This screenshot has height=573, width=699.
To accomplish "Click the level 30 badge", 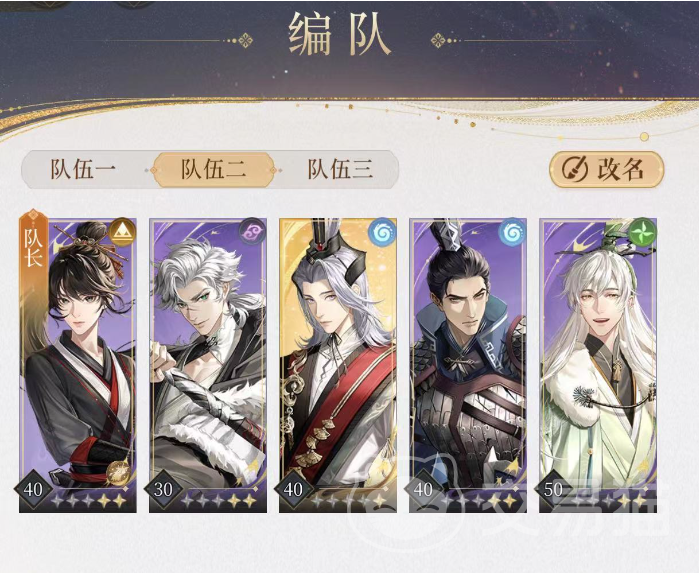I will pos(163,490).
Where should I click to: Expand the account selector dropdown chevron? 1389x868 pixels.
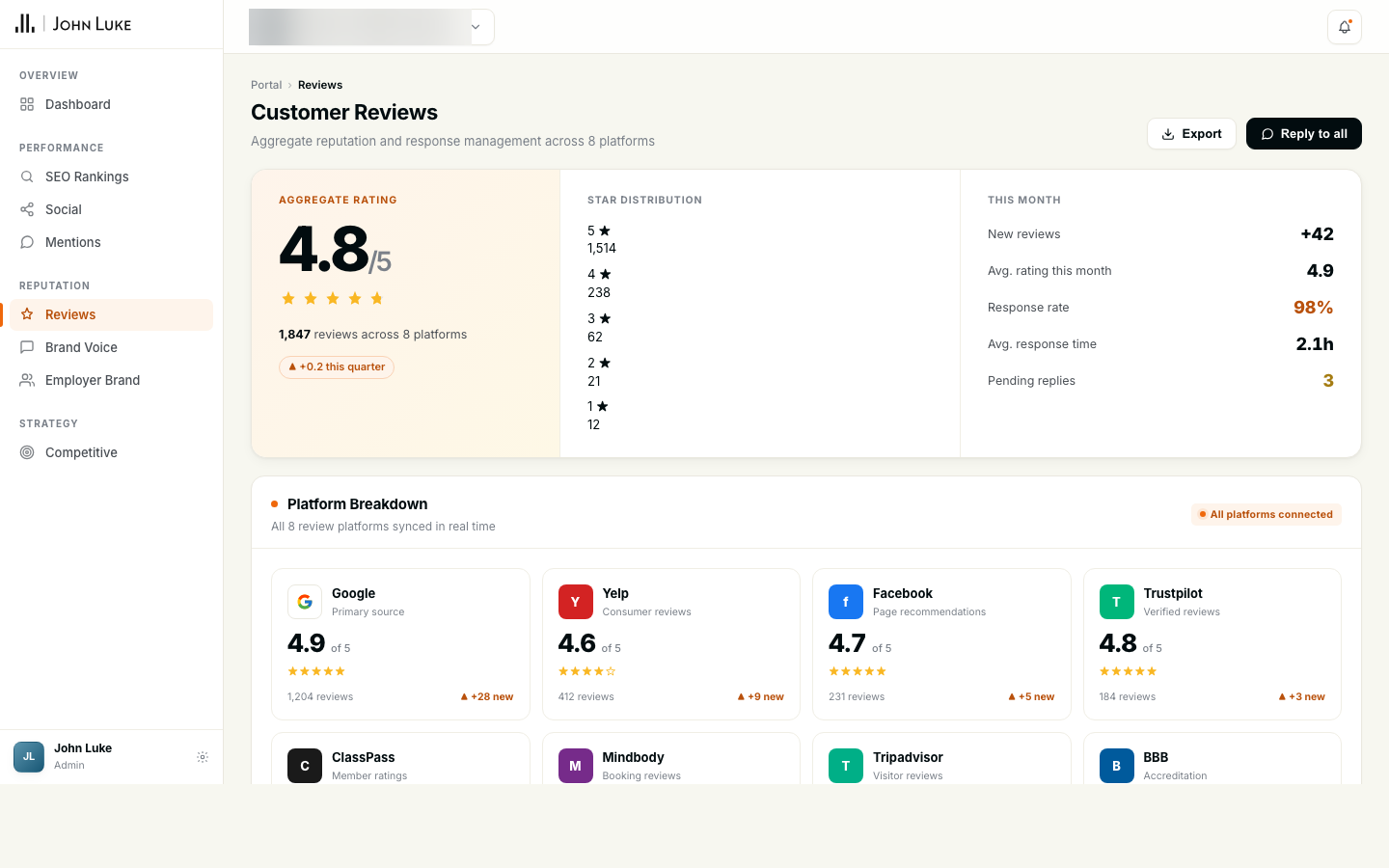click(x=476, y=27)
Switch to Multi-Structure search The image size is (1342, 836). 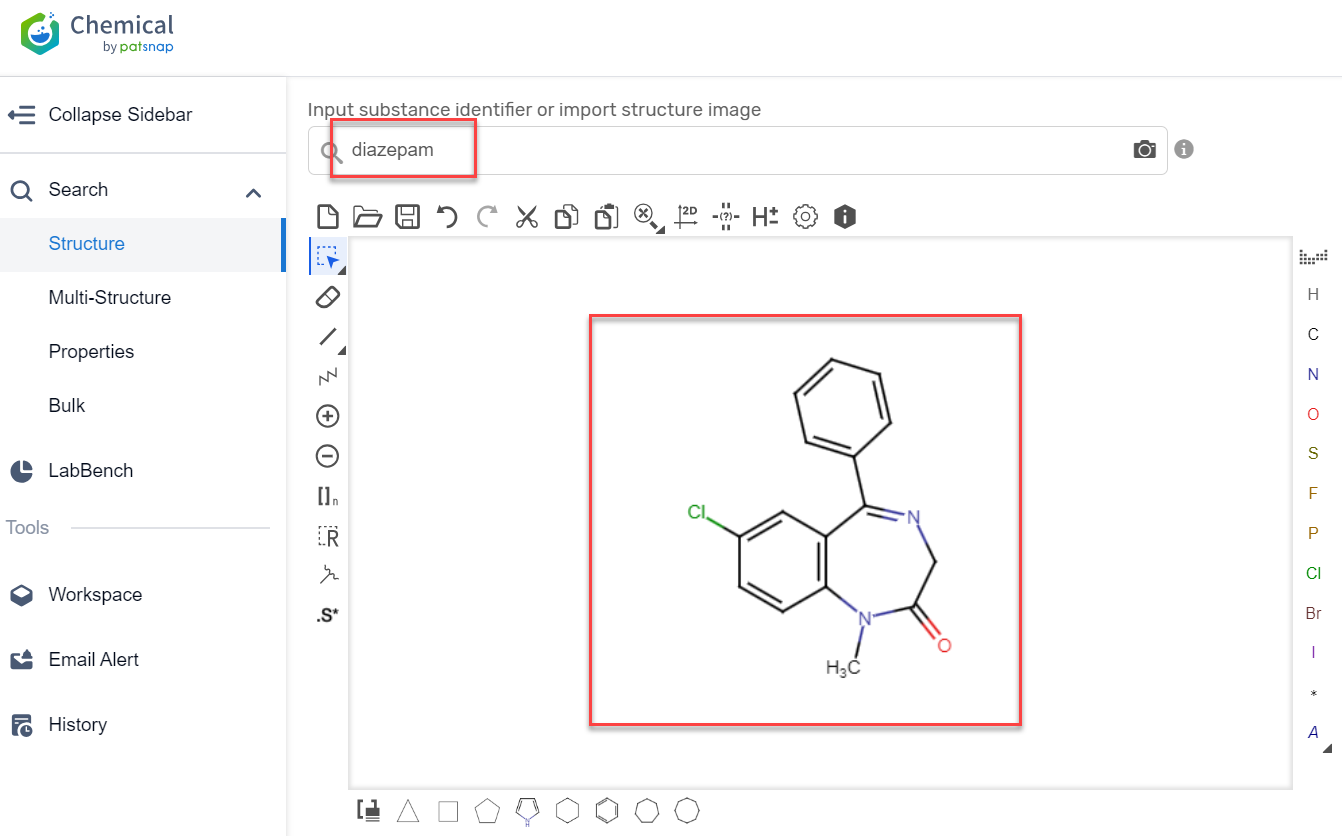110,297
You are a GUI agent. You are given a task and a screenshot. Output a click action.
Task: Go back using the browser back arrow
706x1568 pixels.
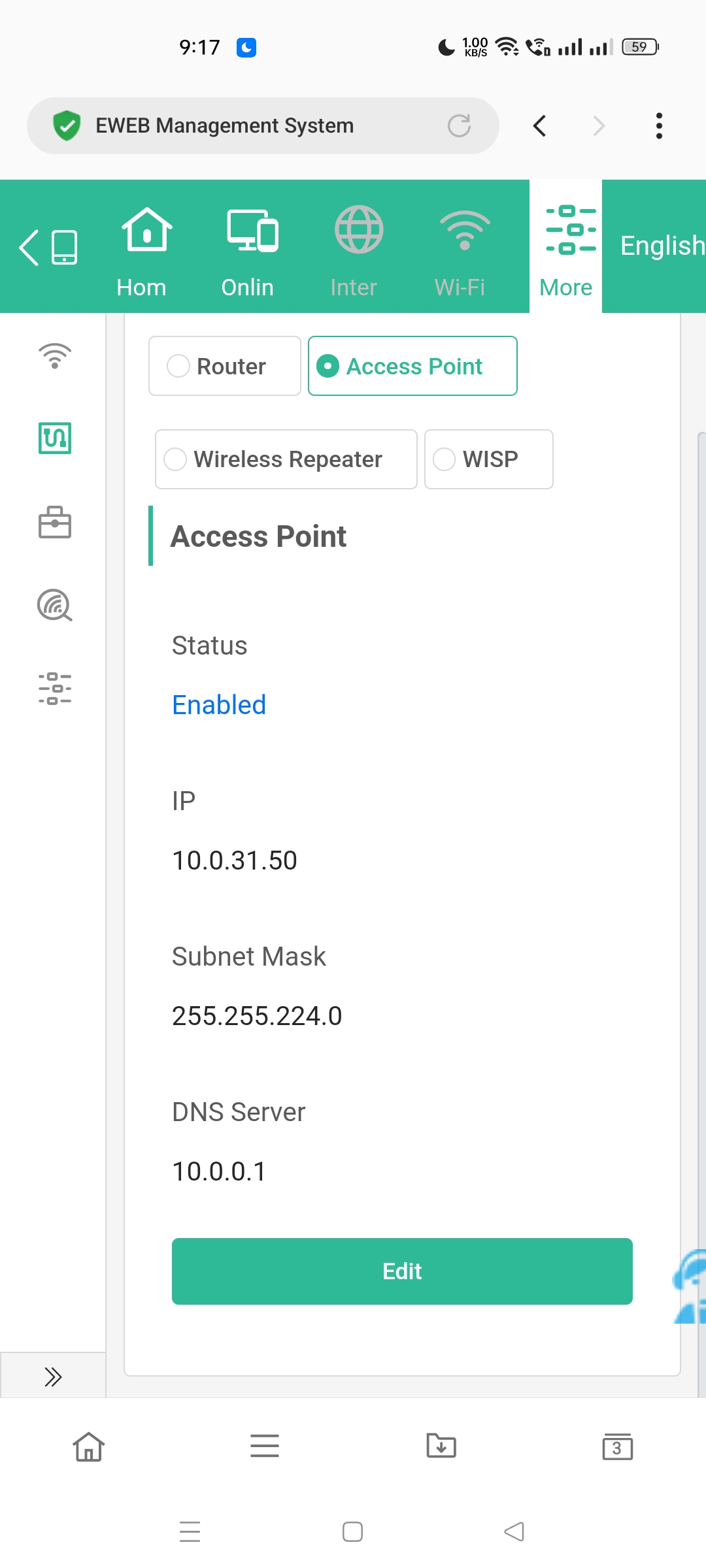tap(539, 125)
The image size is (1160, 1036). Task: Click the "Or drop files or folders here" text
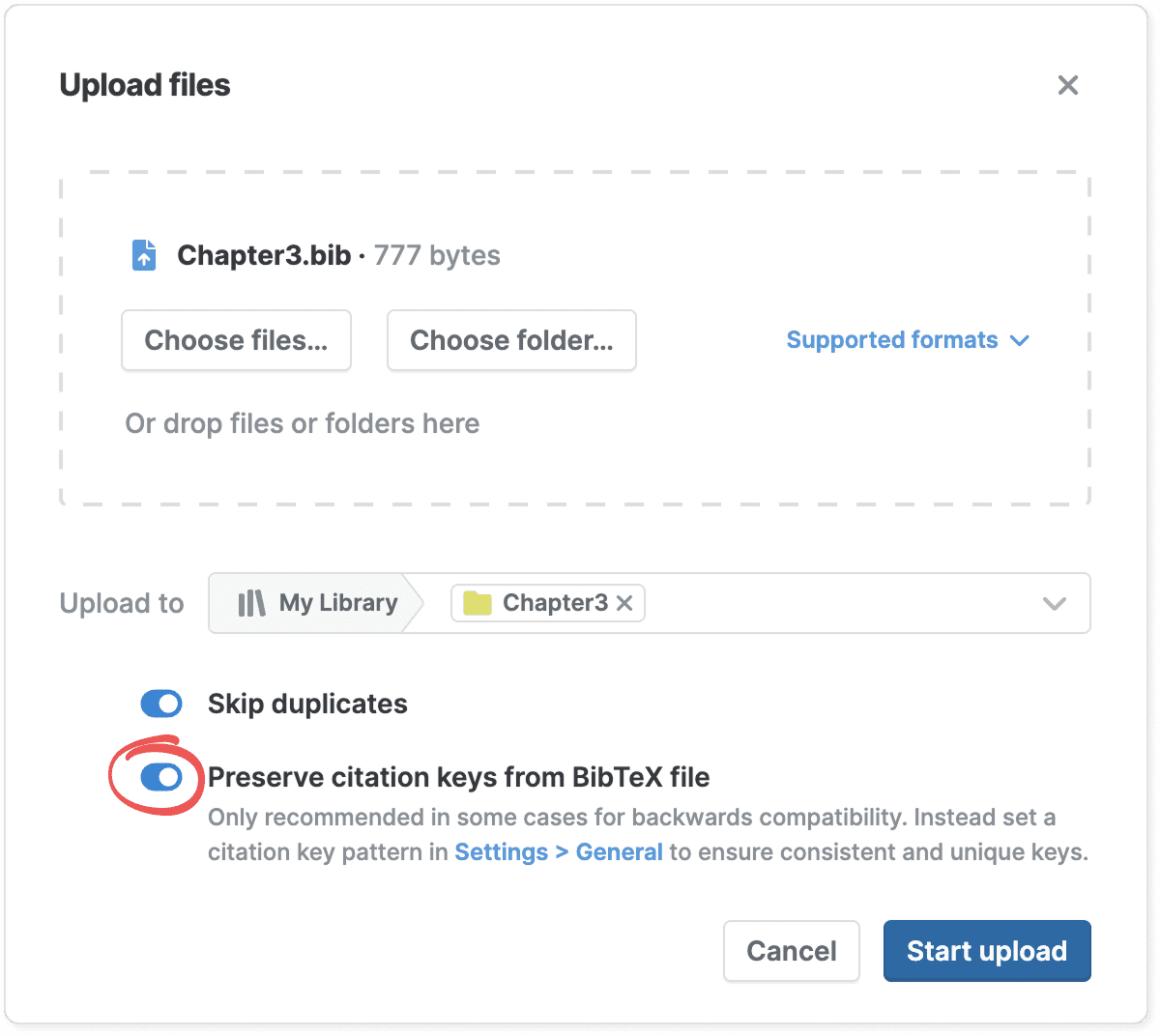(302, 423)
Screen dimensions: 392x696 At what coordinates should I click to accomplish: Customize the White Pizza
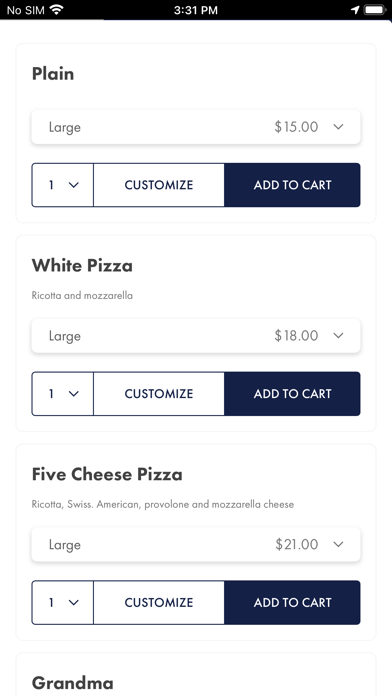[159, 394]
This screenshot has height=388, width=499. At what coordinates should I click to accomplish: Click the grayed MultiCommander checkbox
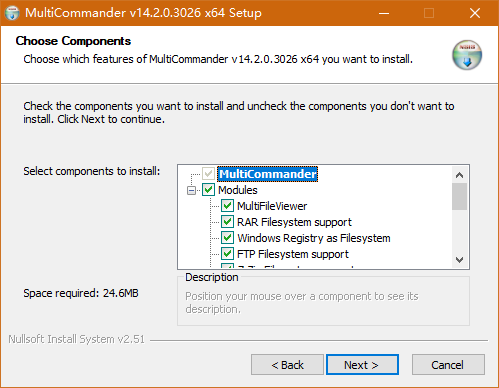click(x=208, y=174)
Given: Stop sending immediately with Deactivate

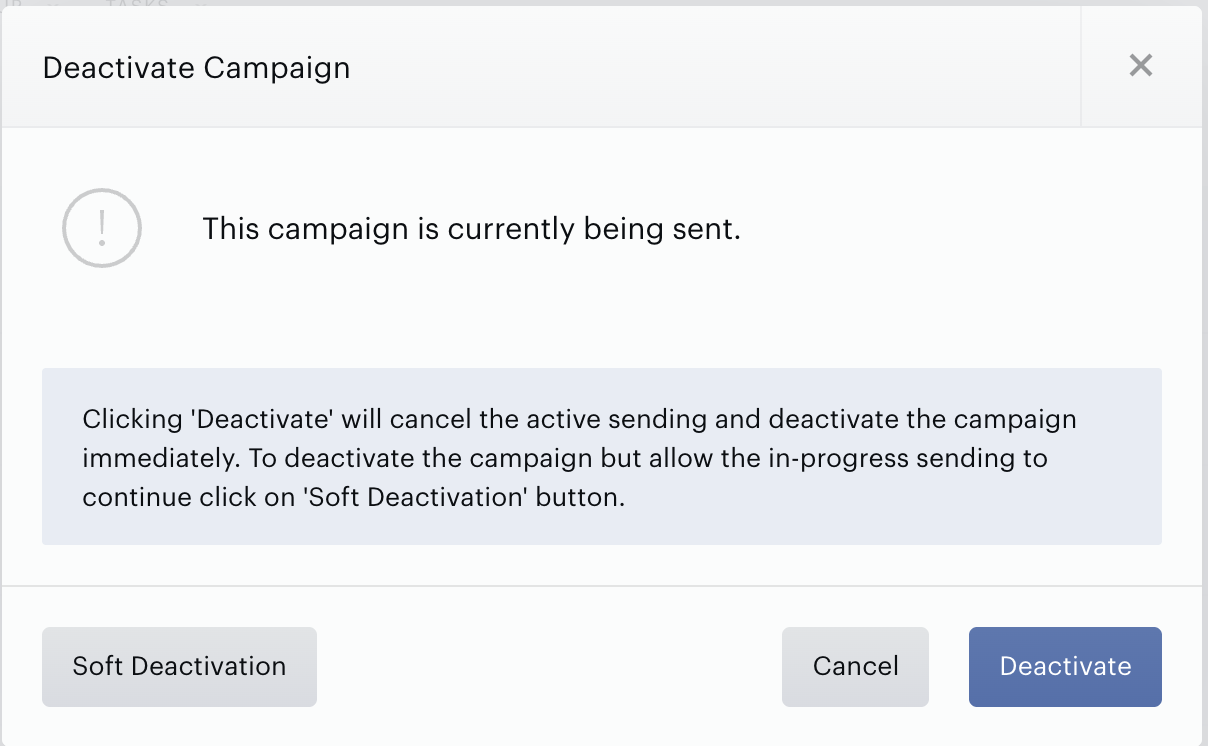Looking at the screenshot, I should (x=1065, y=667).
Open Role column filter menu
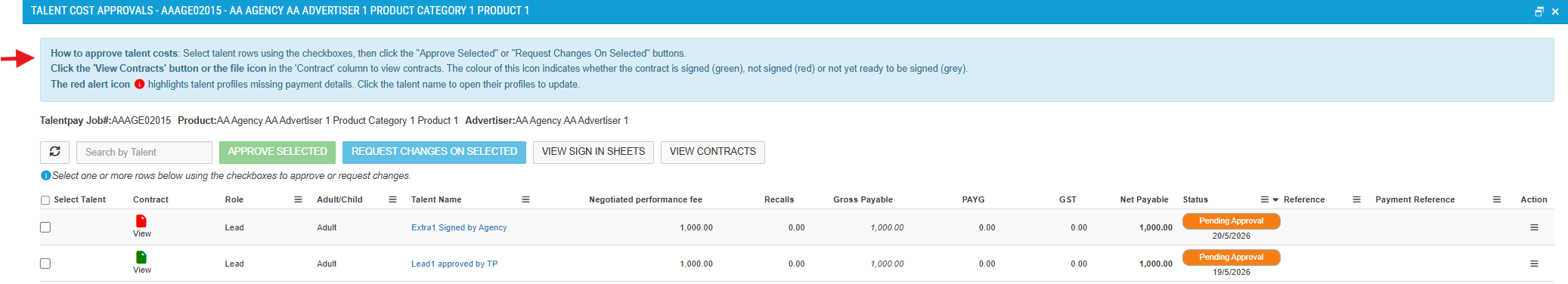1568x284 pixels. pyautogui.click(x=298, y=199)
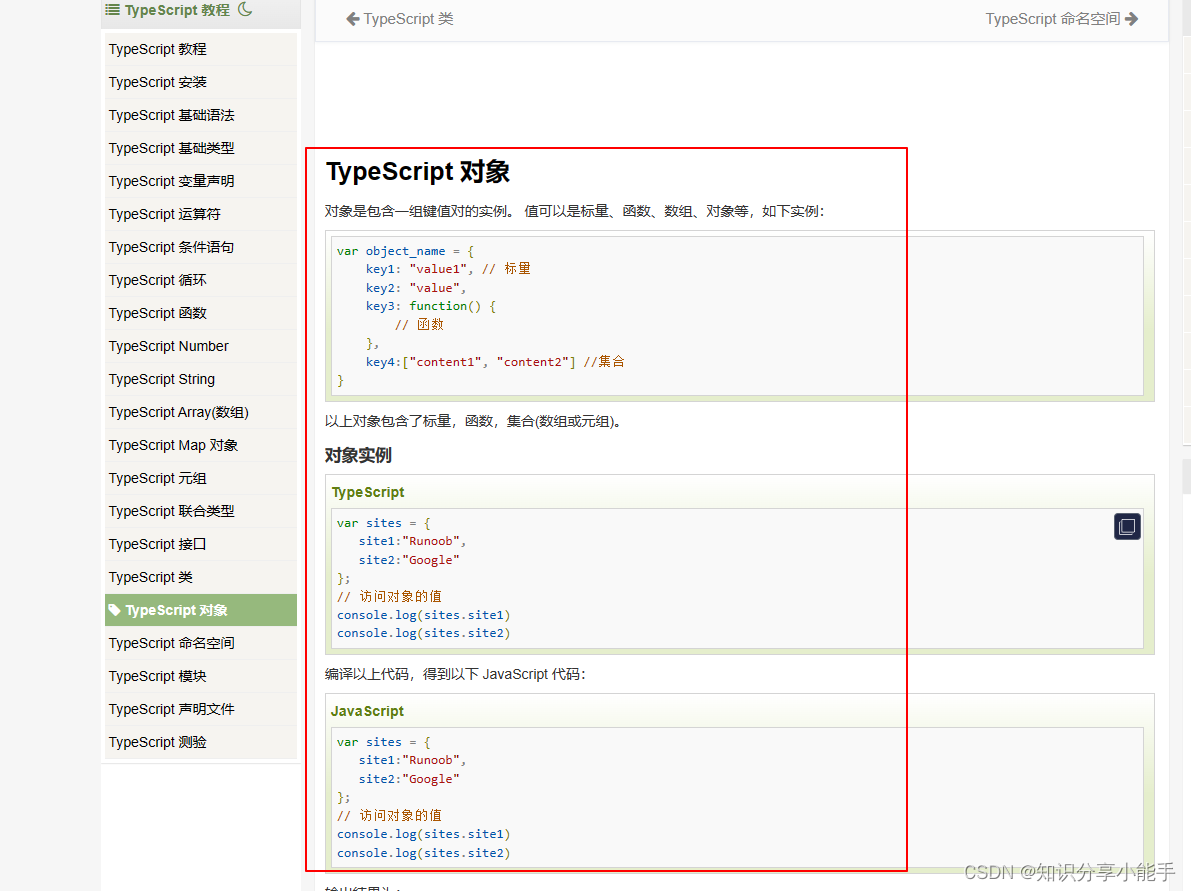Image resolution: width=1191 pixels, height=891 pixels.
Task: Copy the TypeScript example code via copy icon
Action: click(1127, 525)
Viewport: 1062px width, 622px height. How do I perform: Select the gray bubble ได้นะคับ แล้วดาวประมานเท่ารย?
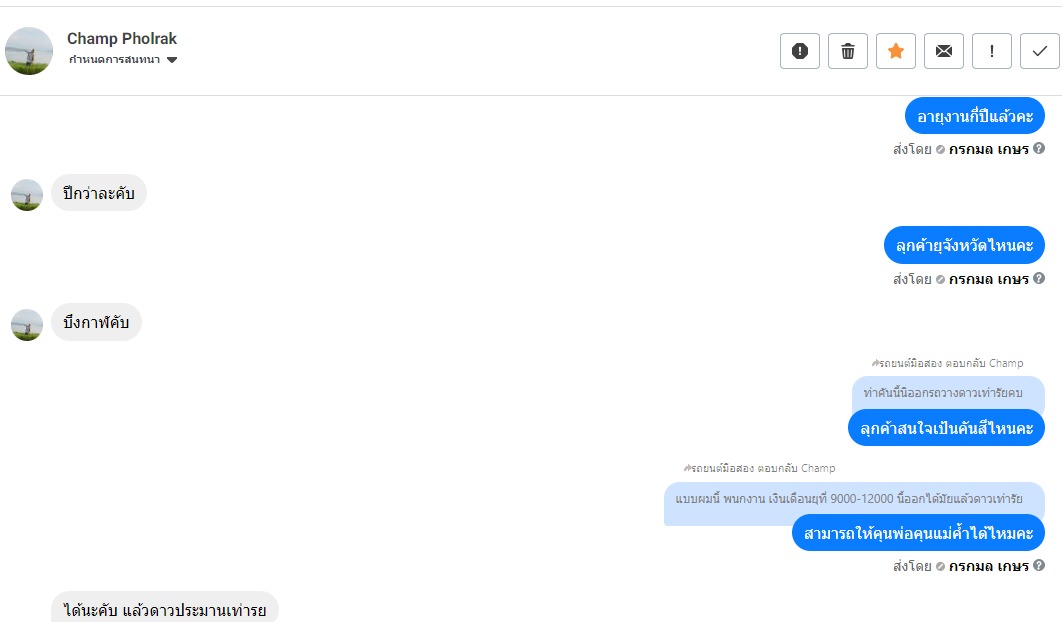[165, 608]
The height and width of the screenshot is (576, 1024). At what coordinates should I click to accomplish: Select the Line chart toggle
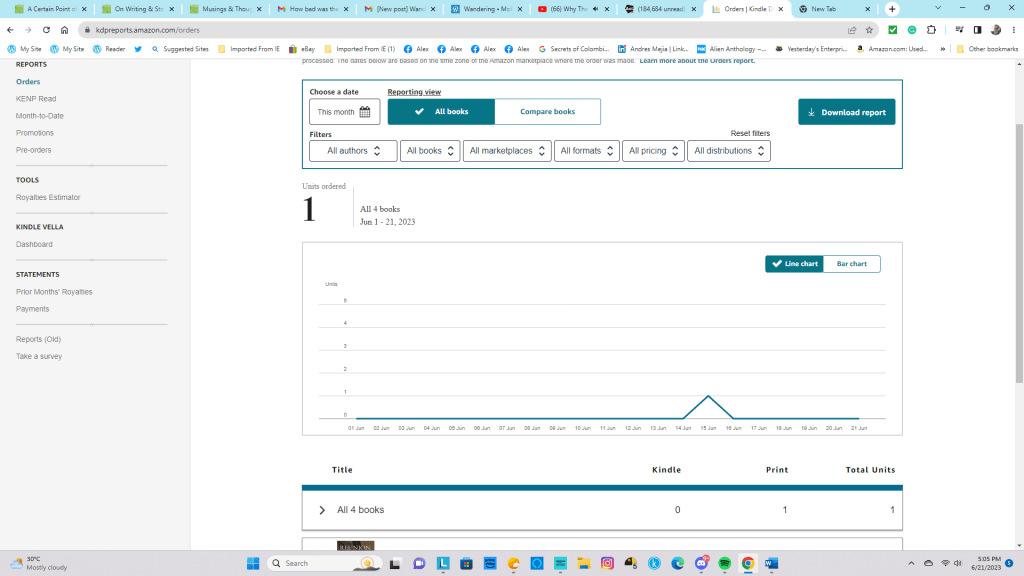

▶ _PROBLEM DETAILS_: Nothing but the lines from the one with "This screenshot has height=388, width=499." through the last line of the material above should appear in the answer, each copied exactly, with no pictures.

▶ _SOLUTION_:
This screenshot has height=388, width=499. At what coordinates should I click to accomplish: Click the grayed MultiCommander checkbox
click(x=208, y=174)
Given: Stop sending immediately with Deactivate

Looking at the screenshot, I should (x=1065, y=667).
Open Role column filter menu
1568x284 pixels. pyautogui.click(x=298, y=199)
Image resolution: width=1191 pixels, height=891 pixels.
Task: Copy the TypeScript example code via copy icon
Action: click(1127, 525)
Viewport: 1062px width, 622px height. How do I perform: Select the gray bubble ได้นะคับ แล้วดาวประมานเท่ารย?
[165, 608]
The height and width of the screenshot is (576, 1024). At what coordinates should I click to accomplish: Select the Line chart toggle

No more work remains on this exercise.